**Directions for this task**
Which lines of the data include the string "menu"? List them all.
-------
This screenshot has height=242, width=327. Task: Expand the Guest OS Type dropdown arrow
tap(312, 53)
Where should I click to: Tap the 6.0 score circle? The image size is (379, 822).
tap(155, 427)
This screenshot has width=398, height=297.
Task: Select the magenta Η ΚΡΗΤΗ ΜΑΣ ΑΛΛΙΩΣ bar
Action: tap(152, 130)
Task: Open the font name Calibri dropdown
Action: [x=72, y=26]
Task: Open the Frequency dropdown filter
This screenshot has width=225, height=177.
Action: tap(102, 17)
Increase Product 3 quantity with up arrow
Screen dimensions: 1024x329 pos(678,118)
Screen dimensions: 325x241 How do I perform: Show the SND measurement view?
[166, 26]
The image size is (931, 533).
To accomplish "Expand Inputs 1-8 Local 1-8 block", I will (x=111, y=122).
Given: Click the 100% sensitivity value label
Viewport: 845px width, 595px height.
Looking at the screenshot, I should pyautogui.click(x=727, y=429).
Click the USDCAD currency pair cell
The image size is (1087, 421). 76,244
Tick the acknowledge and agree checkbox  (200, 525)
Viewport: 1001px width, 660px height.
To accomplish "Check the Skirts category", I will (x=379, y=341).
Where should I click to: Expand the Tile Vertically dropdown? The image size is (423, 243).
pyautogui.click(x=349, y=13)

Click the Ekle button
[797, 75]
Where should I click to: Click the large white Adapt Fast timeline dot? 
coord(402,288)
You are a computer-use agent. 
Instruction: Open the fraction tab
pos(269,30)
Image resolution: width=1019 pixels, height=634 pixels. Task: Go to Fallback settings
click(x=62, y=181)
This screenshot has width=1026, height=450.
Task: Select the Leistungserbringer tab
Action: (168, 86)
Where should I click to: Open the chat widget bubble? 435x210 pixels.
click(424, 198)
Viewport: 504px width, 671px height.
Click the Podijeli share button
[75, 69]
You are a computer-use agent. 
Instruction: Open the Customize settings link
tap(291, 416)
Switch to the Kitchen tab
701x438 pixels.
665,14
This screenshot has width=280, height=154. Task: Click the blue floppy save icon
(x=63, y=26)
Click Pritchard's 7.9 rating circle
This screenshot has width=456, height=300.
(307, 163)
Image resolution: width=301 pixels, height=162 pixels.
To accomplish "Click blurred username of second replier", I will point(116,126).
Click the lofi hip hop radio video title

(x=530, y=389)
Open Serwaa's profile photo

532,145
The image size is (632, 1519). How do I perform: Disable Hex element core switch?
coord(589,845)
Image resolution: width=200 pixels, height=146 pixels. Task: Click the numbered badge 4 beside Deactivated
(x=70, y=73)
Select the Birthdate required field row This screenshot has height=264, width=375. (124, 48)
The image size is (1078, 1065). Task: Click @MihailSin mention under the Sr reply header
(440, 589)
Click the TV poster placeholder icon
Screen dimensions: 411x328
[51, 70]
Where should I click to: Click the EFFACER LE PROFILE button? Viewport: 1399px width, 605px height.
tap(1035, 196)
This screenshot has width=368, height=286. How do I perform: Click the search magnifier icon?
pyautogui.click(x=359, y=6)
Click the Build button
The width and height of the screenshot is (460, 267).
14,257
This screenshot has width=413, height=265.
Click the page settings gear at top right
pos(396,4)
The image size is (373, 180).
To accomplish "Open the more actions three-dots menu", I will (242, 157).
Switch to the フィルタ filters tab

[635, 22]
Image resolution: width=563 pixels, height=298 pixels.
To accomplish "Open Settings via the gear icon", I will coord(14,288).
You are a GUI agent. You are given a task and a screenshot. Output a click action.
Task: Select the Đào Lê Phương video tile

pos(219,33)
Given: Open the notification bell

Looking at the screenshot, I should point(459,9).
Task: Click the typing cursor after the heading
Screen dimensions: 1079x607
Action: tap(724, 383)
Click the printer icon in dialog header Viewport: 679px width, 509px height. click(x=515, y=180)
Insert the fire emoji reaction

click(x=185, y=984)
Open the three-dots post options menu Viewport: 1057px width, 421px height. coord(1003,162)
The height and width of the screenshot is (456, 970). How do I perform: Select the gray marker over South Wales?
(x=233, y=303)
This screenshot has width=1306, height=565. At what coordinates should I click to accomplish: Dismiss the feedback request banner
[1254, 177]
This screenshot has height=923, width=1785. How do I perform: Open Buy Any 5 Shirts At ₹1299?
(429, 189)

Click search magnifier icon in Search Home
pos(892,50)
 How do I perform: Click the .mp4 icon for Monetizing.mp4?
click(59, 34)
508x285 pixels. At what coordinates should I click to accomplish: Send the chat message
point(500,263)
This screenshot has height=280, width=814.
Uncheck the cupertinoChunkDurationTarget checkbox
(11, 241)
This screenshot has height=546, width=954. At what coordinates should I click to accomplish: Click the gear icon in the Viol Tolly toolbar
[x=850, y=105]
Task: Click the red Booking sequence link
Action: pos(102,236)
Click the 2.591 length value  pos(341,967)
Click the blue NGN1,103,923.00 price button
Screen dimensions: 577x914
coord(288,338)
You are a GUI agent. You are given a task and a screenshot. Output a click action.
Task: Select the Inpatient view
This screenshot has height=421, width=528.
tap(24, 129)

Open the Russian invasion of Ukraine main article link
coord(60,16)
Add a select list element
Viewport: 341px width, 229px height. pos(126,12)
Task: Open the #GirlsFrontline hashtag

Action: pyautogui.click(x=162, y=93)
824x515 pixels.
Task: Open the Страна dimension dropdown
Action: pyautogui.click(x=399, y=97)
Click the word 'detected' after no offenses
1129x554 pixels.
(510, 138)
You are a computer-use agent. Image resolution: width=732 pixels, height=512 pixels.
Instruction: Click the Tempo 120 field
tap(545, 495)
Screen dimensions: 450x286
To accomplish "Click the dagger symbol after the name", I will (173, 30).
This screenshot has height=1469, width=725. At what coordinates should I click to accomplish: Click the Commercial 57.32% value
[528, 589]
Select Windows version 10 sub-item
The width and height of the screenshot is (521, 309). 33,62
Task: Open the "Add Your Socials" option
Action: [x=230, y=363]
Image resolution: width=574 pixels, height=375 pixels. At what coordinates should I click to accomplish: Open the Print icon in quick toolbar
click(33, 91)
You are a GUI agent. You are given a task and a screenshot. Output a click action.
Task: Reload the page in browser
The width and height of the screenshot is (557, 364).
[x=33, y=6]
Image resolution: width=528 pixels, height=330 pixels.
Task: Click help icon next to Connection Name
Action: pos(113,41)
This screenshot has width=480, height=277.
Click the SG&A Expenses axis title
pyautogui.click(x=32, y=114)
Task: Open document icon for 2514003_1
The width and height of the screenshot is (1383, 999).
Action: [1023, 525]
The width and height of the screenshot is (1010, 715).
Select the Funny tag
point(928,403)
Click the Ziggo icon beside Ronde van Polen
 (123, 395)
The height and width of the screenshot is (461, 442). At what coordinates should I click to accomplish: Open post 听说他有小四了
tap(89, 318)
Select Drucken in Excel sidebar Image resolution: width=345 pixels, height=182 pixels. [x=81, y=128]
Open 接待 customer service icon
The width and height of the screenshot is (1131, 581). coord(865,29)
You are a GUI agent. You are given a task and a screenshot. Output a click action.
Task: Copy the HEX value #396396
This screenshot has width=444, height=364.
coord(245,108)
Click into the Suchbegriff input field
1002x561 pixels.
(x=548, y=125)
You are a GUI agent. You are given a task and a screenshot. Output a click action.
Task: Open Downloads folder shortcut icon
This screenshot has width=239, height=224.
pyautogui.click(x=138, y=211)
-------
**Response to the exercise**
To accomplish "Open the more actions three-dots menu", I will (242, 157).
Open the three-dots post options menu Viewport: 1057px width, 421px height. coord(1003,162)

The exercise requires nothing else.